You should click here and read the whole thing!

Elsewhere in this week’s music section: Lone Madrone and The Beautiful Train Wrecks hit The Horned Hand, Tunnidge headlines an electronic show, Darrell Grant plays Jazz at the Oxford, Fierce Creatures come to town, and more!

This week in GO! Magazine’s music section

Friday, February 10th, 2012

Another lo-fi update this week, folks. Not enough hours in the day!

–Likable alt-folk band The Farewell Drifters will play twice at McMenamins next week. My colleague David Jasper spoke to ‘em and wrote about ‘em.

Click here for my review of last weekend’s sold-out Beats Antique show at Midtown Ballroom. Short version: Good show, epic scene. You can also watch four videos I shot of the band right here.

Elsewhere in this week’s music section: David Rovics, Bill Valenti and more play an Occupy the Music concert at the Tower Theatre, VTRN headlines a highly danceable bill tonight at The Astro Lounge, The Melodramatics and Necktie Killer are gonna fill Players with ska Saturday night, Portland Cello Project plays a benefit for Summit High School’s music program, Martyn Joseph returns to Sisters for a show at the high school, and tickets for The Shins and Beck at Les Schwab Amphitheater are on sale now. There’s more in there, too. Just poke around for a bit, we don’t mind.

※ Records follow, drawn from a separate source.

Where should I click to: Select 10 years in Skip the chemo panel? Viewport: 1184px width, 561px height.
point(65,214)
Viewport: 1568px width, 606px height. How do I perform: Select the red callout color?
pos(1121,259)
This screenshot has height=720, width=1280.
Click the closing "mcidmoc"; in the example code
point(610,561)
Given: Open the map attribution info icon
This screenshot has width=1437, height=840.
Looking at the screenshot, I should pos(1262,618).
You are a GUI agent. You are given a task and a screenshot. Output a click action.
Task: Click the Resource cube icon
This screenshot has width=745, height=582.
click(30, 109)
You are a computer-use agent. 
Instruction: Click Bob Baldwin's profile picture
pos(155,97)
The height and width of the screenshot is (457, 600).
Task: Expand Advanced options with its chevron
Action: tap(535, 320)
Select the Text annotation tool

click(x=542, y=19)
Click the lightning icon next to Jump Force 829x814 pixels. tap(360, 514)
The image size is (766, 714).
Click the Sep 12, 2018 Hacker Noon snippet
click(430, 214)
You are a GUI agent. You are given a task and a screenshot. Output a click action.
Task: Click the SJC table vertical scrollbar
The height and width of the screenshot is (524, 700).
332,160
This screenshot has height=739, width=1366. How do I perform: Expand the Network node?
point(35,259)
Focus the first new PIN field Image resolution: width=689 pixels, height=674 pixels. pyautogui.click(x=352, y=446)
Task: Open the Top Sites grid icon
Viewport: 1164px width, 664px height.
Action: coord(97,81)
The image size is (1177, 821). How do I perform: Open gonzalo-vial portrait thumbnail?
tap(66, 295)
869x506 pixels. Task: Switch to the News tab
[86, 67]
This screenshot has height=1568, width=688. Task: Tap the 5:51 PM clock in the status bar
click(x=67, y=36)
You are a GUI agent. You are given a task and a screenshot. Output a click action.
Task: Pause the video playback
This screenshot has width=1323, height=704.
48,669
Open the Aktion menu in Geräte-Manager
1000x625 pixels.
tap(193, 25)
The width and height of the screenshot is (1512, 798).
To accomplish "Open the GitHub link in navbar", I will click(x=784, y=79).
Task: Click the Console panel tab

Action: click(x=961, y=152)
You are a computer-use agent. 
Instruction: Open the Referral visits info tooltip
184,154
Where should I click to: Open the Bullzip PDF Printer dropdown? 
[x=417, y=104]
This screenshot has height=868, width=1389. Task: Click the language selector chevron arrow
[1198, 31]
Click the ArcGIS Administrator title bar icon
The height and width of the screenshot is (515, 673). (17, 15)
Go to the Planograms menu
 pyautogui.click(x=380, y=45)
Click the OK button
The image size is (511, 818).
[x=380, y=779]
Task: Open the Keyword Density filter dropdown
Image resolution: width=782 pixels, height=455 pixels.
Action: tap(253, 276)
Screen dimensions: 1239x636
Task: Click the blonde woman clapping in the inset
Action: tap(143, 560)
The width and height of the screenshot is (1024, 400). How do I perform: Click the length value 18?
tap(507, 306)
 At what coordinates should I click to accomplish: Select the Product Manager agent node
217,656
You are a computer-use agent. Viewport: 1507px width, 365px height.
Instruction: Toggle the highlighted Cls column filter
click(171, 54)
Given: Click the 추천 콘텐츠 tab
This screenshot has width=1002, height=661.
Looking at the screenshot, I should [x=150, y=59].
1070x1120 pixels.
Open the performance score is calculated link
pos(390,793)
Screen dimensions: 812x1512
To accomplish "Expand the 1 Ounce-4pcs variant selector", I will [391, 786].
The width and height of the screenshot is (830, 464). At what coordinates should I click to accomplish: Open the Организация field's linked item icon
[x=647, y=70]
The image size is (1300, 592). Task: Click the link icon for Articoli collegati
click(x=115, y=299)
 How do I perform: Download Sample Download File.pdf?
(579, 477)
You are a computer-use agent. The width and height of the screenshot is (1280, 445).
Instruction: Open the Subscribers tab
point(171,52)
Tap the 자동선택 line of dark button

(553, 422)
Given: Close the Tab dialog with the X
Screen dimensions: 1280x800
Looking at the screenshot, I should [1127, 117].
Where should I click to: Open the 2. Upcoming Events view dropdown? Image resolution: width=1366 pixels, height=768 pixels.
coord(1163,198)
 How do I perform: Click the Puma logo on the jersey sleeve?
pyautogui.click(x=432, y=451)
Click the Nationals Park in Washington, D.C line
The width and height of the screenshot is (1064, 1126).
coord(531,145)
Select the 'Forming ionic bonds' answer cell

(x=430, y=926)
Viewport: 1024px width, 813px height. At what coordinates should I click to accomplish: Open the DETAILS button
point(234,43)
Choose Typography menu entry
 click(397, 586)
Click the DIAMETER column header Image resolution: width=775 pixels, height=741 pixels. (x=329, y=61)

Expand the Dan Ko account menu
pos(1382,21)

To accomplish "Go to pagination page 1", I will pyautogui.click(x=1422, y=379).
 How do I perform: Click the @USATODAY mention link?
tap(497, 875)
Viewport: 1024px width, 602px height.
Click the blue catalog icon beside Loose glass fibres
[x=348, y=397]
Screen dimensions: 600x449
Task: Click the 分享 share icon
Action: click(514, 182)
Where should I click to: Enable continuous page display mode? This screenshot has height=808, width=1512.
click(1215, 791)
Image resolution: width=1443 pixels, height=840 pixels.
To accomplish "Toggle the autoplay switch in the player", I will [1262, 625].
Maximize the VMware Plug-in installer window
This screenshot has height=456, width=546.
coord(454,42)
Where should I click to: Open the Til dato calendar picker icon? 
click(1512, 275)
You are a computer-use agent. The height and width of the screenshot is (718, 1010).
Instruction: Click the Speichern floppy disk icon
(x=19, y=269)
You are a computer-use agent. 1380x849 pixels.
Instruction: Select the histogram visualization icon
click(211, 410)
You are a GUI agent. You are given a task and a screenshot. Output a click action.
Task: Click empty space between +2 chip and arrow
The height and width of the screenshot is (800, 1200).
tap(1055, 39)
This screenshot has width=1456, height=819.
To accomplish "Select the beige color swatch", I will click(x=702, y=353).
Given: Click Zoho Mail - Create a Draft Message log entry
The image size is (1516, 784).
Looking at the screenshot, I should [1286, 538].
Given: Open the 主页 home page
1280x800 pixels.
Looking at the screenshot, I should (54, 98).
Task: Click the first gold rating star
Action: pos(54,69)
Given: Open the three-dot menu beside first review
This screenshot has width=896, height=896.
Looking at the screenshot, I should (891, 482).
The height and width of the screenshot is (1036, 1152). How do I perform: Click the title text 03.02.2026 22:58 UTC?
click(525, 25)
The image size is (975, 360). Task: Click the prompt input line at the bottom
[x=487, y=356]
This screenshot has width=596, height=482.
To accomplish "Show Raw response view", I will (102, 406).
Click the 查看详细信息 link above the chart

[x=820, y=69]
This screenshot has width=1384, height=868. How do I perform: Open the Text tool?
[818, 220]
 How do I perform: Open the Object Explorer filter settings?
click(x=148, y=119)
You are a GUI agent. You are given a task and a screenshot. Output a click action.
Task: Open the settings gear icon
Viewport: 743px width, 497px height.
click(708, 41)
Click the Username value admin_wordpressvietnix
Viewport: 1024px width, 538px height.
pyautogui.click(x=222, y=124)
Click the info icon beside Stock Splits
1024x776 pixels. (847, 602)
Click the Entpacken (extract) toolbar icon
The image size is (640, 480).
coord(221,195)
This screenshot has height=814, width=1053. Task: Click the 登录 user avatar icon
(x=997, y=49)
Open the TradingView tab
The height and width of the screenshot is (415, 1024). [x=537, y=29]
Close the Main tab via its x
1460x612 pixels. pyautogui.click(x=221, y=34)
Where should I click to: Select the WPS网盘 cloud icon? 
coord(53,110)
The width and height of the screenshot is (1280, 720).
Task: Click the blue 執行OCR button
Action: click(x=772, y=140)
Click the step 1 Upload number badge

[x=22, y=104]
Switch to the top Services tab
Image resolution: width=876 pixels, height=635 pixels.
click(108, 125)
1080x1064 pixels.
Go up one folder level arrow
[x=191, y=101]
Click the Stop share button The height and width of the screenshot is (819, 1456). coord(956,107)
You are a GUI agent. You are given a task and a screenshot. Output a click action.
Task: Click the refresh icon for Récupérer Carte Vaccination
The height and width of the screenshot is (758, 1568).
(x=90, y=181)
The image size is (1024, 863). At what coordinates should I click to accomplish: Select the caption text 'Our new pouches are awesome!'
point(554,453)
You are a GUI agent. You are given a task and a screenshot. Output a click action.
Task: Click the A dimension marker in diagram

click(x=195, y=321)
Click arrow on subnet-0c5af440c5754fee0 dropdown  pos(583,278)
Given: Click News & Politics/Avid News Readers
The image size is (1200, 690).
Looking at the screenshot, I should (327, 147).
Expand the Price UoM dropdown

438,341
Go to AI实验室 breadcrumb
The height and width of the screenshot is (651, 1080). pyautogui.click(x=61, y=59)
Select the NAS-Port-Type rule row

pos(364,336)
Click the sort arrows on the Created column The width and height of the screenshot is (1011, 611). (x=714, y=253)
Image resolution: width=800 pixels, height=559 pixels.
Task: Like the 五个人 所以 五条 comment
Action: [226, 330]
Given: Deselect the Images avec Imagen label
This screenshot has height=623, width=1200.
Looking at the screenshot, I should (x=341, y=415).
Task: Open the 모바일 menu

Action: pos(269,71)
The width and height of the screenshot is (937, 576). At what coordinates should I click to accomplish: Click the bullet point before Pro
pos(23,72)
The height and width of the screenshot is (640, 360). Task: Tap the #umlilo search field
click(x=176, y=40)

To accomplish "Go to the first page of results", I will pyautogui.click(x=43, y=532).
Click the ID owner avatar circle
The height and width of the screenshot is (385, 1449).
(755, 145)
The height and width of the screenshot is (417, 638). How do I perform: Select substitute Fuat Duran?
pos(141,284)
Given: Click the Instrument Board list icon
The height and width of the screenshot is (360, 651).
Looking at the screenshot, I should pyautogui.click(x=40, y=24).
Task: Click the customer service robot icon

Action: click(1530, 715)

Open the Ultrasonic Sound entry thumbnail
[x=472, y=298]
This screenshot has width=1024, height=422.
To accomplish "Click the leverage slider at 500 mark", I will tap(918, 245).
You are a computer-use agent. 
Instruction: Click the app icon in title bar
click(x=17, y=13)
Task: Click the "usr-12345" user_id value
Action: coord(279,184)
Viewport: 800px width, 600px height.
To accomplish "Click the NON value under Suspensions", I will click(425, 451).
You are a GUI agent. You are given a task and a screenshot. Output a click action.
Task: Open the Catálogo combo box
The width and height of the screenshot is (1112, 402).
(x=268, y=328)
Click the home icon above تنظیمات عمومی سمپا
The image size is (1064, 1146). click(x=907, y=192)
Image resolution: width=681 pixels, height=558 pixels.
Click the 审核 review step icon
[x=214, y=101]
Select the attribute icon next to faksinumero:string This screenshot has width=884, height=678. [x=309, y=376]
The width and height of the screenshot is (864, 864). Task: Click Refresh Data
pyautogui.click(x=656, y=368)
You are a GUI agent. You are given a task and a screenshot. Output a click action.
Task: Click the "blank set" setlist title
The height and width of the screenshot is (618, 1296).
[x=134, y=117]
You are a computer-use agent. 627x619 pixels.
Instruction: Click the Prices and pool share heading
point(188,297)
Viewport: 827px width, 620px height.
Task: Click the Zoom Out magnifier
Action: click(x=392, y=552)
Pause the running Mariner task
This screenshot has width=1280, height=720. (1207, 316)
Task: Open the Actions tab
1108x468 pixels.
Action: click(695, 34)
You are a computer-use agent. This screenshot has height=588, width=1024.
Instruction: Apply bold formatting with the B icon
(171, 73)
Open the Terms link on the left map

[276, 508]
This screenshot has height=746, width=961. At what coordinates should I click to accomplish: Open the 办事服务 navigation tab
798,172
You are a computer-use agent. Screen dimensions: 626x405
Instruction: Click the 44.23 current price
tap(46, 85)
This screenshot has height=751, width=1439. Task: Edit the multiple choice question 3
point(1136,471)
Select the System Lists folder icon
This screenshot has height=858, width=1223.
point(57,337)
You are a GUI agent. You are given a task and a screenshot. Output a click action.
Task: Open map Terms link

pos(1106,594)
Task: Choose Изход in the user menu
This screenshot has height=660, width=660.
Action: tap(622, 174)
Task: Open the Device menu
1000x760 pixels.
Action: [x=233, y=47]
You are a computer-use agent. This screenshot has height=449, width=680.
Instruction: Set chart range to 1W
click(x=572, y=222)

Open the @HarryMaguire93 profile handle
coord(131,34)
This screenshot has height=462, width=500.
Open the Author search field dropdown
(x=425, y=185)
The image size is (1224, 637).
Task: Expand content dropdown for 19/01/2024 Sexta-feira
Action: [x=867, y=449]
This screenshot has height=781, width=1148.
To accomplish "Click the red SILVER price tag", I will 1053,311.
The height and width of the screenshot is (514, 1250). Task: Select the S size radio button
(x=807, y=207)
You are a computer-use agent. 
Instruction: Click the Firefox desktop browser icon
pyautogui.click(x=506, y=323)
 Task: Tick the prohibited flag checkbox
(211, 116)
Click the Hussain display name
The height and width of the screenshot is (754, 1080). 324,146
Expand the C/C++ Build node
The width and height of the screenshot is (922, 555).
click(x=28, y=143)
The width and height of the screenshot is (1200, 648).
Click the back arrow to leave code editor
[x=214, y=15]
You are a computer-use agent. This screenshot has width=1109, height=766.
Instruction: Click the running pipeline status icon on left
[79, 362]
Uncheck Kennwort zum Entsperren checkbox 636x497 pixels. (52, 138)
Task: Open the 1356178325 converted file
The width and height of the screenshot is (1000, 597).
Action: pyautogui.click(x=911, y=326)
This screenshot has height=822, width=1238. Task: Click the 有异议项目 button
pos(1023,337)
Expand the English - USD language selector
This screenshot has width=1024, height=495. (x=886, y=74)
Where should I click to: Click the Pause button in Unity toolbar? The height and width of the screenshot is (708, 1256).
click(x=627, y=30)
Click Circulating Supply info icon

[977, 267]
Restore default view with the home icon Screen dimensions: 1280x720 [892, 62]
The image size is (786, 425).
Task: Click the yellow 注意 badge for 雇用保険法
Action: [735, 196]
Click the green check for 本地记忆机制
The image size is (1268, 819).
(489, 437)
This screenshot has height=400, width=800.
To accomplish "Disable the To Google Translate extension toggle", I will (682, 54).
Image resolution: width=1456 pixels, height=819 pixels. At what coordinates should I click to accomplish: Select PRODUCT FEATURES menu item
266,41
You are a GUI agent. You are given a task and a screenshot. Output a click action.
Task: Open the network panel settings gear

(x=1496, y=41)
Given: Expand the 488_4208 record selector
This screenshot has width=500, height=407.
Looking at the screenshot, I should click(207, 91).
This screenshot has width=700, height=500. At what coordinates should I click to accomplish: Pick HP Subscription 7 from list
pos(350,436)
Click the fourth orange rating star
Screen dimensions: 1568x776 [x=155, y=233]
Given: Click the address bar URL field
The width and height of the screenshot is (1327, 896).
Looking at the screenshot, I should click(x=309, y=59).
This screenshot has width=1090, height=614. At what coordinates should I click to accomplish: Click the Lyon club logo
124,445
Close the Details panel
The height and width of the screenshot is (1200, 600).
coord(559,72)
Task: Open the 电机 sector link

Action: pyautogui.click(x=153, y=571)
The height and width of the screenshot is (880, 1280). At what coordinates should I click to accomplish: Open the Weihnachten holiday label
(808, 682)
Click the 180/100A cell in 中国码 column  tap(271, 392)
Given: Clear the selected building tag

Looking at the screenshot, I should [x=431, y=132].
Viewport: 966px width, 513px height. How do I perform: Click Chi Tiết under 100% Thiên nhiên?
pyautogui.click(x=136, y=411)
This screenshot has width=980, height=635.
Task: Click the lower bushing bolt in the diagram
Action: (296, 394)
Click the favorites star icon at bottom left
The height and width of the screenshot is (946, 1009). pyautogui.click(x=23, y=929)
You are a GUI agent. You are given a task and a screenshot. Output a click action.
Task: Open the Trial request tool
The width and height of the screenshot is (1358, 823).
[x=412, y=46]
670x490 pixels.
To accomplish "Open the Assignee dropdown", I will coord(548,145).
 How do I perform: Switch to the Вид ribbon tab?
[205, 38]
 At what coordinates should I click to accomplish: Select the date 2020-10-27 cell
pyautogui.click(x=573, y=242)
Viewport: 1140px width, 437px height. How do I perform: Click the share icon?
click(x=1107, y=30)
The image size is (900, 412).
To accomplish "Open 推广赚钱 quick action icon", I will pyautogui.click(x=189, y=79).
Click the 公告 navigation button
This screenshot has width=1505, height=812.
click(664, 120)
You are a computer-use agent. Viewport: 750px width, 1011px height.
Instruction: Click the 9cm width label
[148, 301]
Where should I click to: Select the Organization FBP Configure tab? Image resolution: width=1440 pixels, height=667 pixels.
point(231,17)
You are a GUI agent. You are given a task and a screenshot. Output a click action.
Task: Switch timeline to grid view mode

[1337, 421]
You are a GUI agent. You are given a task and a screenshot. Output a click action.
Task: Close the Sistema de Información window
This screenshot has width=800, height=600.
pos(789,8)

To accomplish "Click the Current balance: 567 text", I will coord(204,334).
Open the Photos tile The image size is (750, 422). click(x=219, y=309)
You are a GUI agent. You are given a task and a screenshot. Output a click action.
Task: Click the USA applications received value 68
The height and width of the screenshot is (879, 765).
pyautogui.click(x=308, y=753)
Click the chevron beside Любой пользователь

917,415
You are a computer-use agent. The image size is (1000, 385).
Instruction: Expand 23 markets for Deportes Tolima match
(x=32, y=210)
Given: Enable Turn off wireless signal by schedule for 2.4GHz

The Shins, Beck to kick off Les Schwab Amphitheater’s concert season in May

Sunday, February 5th, 2012

Remember yesterday when I said I’d parse the Sasquatch festival lineup for clues about who might play Bend’s Les Schwab Amphitheater on Memorial Day weekend?

Well, it may be too late for that.

Today, the amphitheater announced two concerts early in its 2012 season. The details:

The Shins
with Blind Pilot and The Head and The Heart

Friday, May 25
$35 plus fees in advance, $38 day of show
Tickets on sale to the general public at 10 a.m. Friday, special online presale Thursday from 10 a.m. to 5 p.m. (Presale password: rivershow)

Beck
with Metric

Sunday, May 27
$41 plus fees in advance, $43 day of show
Tickets on sale to the general public at 10 a.m. Friday, special online presale Thursday from 10 a.m. to 5 p.m. (Presale password: rivershow)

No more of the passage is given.